19 Ocak 2011 Çarşamba

İsa adlı bir Hıristiyan Mehmet Altan

İsa, Filistinli bir Musevi olarak doğdu, otuzunda Hıristiyan olarak öldü. İnanışa göre babası Tanrı, annesi Meryem'di. Günaha bulaşmış insanlığa "çekidüzen" vermeyi amaçlıyordu
Kurulu düzenin “anlayışsızlığıyla”
karşılaştı.
Öldürdüler...
***
Dün, Hazreti İsa’nın doğumunun iki bin onuncu yıldönümü bayramıydı. Latinler’in “Noel”, Anglo-Saksonlar’ın “Christmas” dedikleri gündü.
İsa, 25 Aralık’ta doğmuştu. Doğumu 24 Aralık gecesinden itibaren kutlanmaktaydı...
***
İsa’nın iki bin onuncu doğum günü de geride kaldı...
Hazreti İsa’nın amaçları ile gelinen nokta arasında ise galiba hâlâ büyük mesafe var.

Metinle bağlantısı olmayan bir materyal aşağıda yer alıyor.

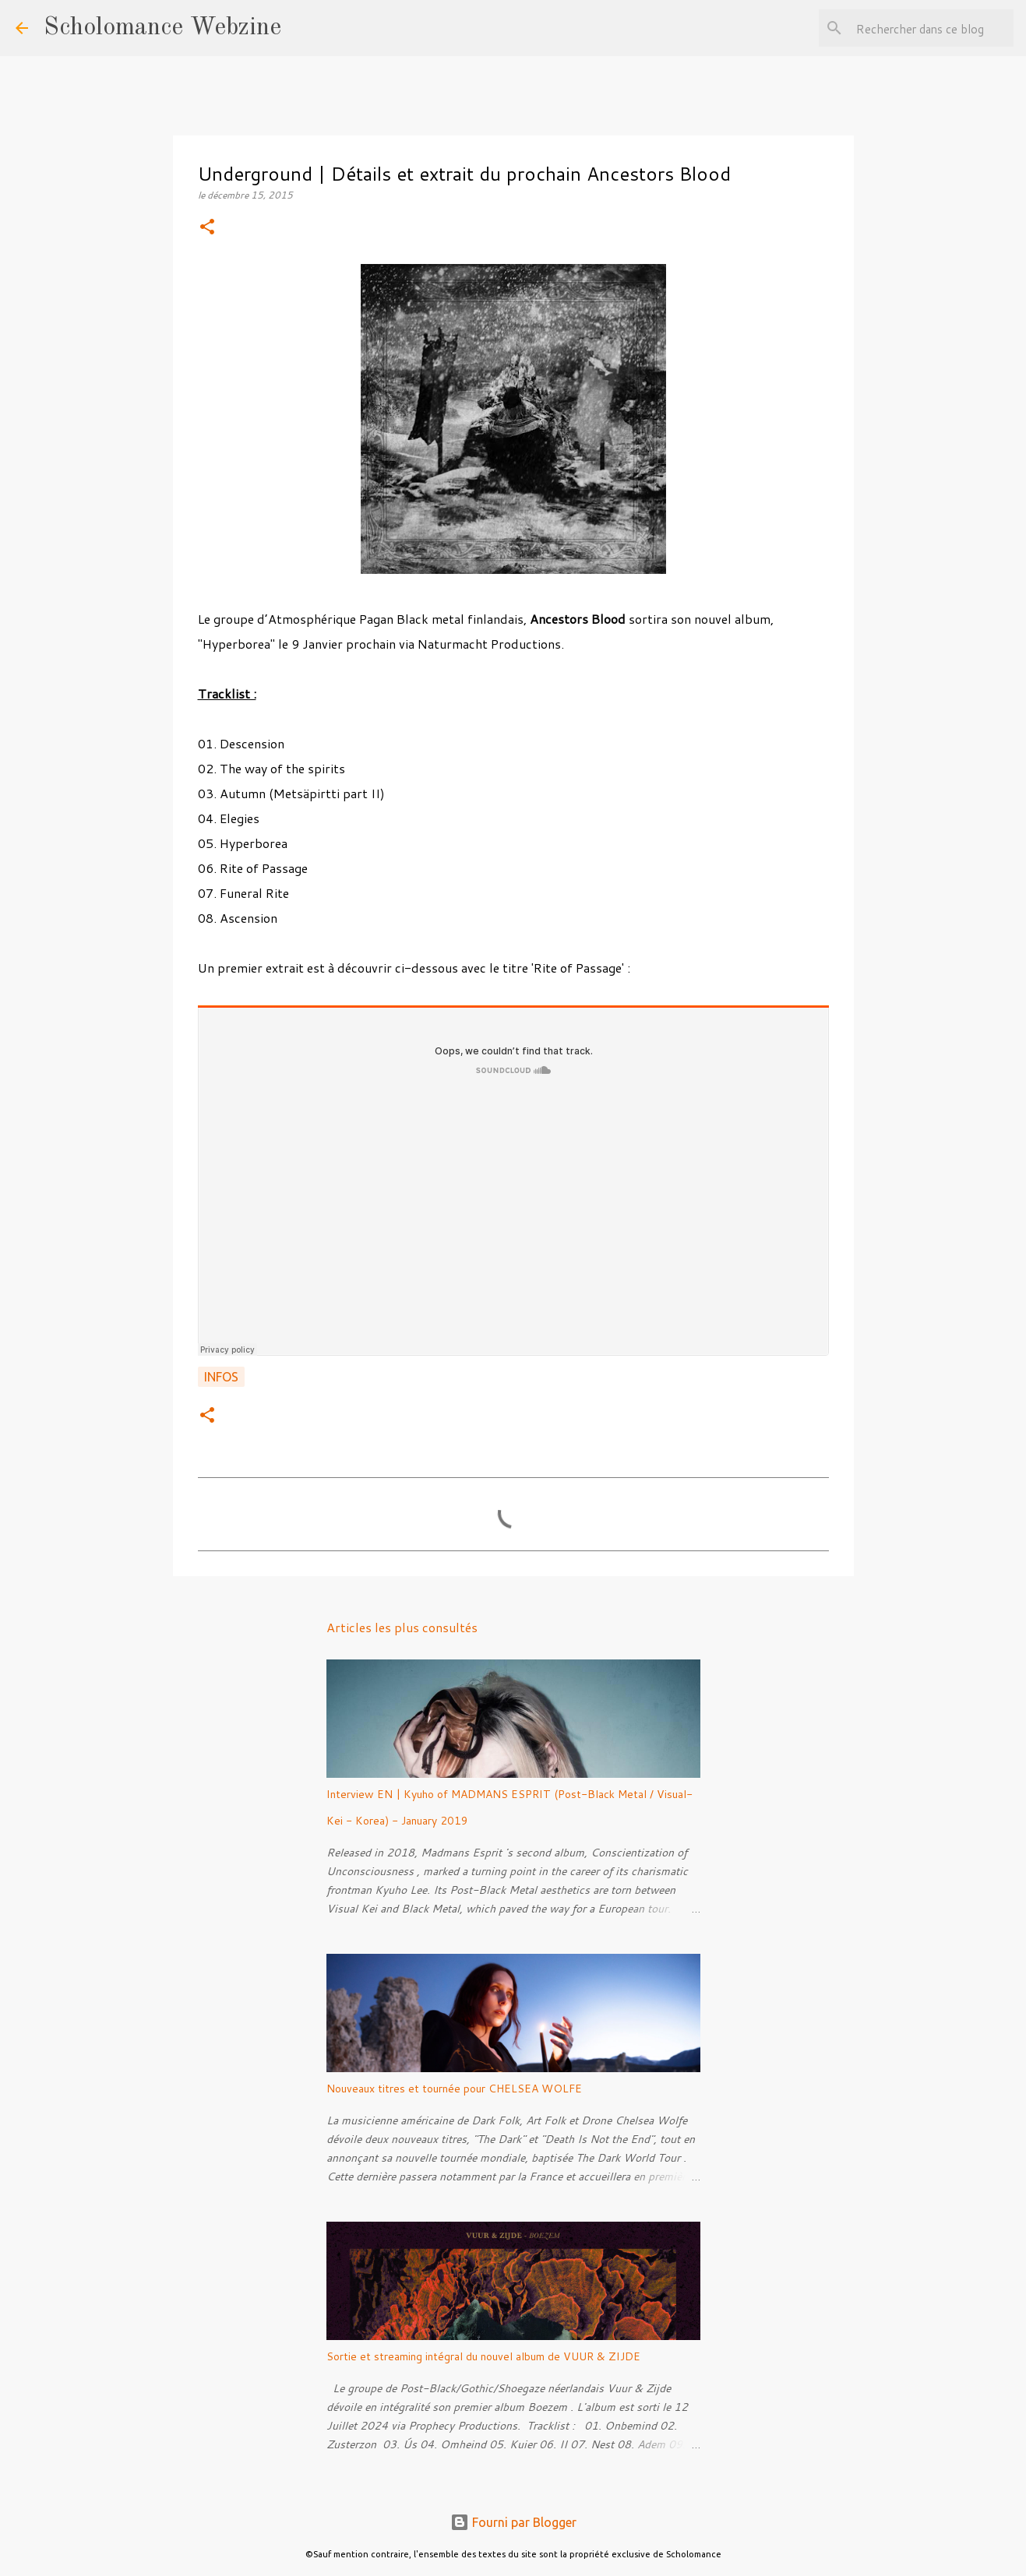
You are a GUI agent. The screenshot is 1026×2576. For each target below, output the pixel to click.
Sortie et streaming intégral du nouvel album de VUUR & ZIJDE (483, 2356)
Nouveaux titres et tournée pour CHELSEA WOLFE (454, 2088)
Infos (221, 1377)
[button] (207, 227)
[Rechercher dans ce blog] (932, 28)
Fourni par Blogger (513, 2522)
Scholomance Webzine (162, 28)
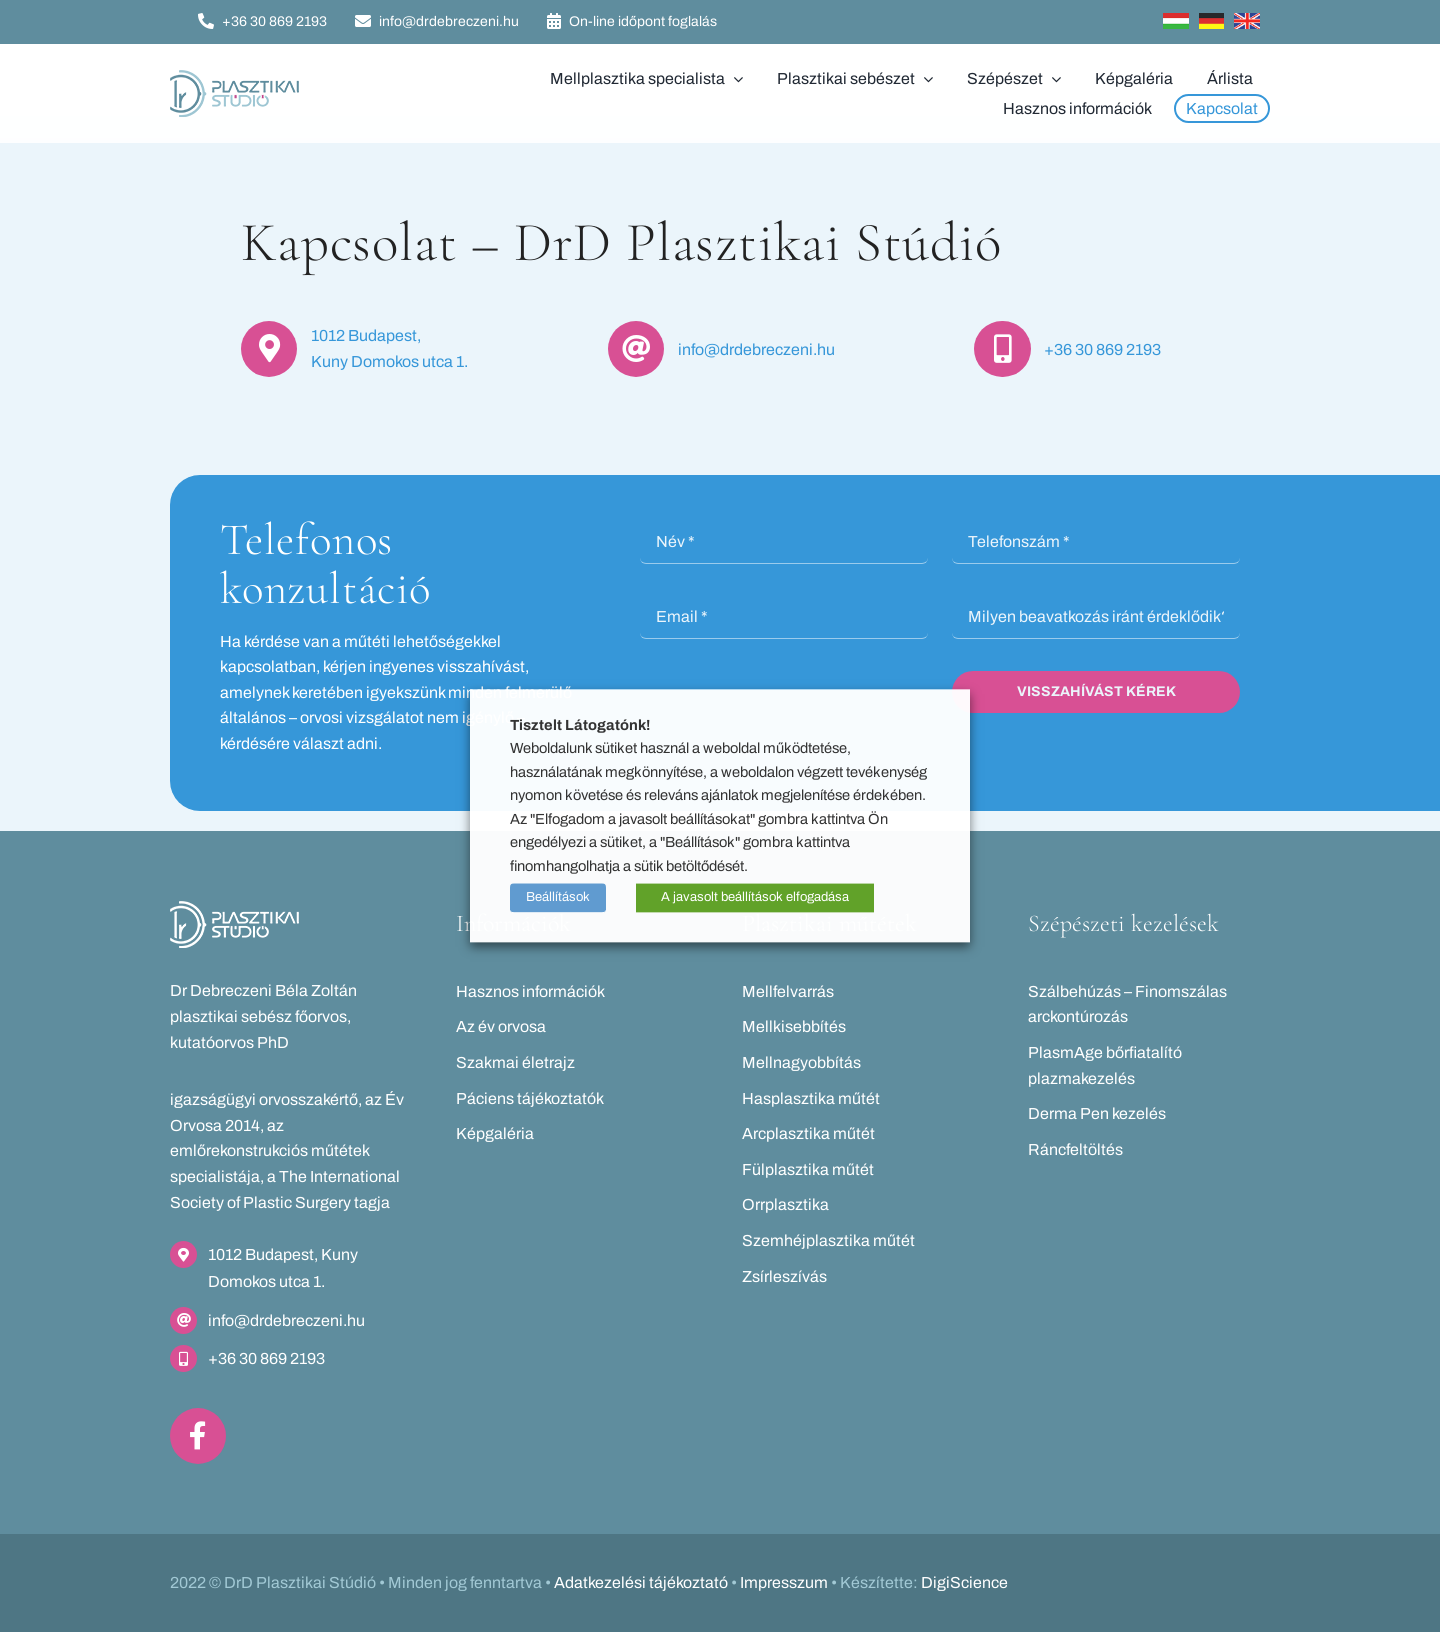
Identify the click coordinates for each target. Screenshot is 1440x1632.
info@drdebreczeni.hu (756, 349)
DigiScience (964, 1582)
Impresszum (784, 1582)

Bir “yoksullar” hareketi olarak doğan Hıristiyanlığın üyelerinin, harcamalarının en çılgınını İsa’nın doğum günü yaklaşırken yapmaları bile bir çelişki sayılabilir.
Üstelik yoksulluk hâlâ büyük bir sorun.
Yoksulluk ile birlikte adaletsizlik de süratinden pek de bir şey kaybetmeden yoluna devam
etmekte...
***
Acaba, bin yıl sonra, Hazreti İsa’nın üç bininci doğum yıldönümünde durum ne olur?

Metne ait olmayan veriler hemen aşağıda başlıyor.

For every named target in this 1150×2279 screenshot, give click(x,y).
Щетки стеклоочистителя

Kafanıza böyle bir soru takılınca, bin yıl öncesine de dönüp bir bakıyorsunuz.
İsa’nın bininci doğum yıldönümü yaklaşırken Hıristiyan âlemini büyük bir endişe kaplamış...
Bininci yıldan fena halde ürkmüşler.
Ciddi ciddi kıyamet beklemişler.
Öyle ki bininci yıla henüz on yıl kala yığınların tüm yaşam planları donuvermiş. Herkes durup beklemeye koyulmuş.
Bininci yıl geçince müthiş bir rahatlama olmuş. Yaşam kıvancı doruğa çıkmış. Hatta “ilkel kapitalizmin” doğuş dönemi sayılabilecek 1000 ila 1300 yılları arasındaki hızlı ekonomik ve toplumsal gelişmeyi bu psikolojik rahatlamaya bağlayan tarihçiler de var...
Bin yıl öncesi böyleymiş.
İki bininci yılda en çok korkulan sorun ise bilgisayarlarda tarih yazma zorluğundan
çıkacak tersliklerdi...
Muhtemelen bin yıl sonrası, yeryüzünün değişim hızı eskiye oranla çok fazla arttığı için çok daha değişik olacak...
***
Özgürlüğe, eşitliğe, kardeşliğe kolay ulaşılamıyor...
Ortak bir refah elde edilmedikçe bu amaçlara varılamıyor.
O yüzden, dinlerin olumlu hedefleri de, bilimsel gelişmeler sayesinde daha çabuk gerçekleşebilir görünmekte...
İnsanın emeğine ihtiyaç azaldıkça, insanın insanı sömürüsü de azalıyor çünkü.
Üstelik günümüzde bilimsel bilgi doğayı çok daha etkin bir biçimde dizginleyebildiği için zenginliği de daha öncelerde görülmemiş bir biçimde katlıyor.
Umudumuz oralarda...
***
Christmas, Hıristiyanlara hayırlı olsun...
Hâlâ iyi ve güzel bir dünyaya varılamadı...
Ama gene de, “kol gücünden, beyin gücüne” yönelmiş bir dünyayı yakalayabildik...
Toplumsal cennete doğru bir adım daha atmış sayılırız.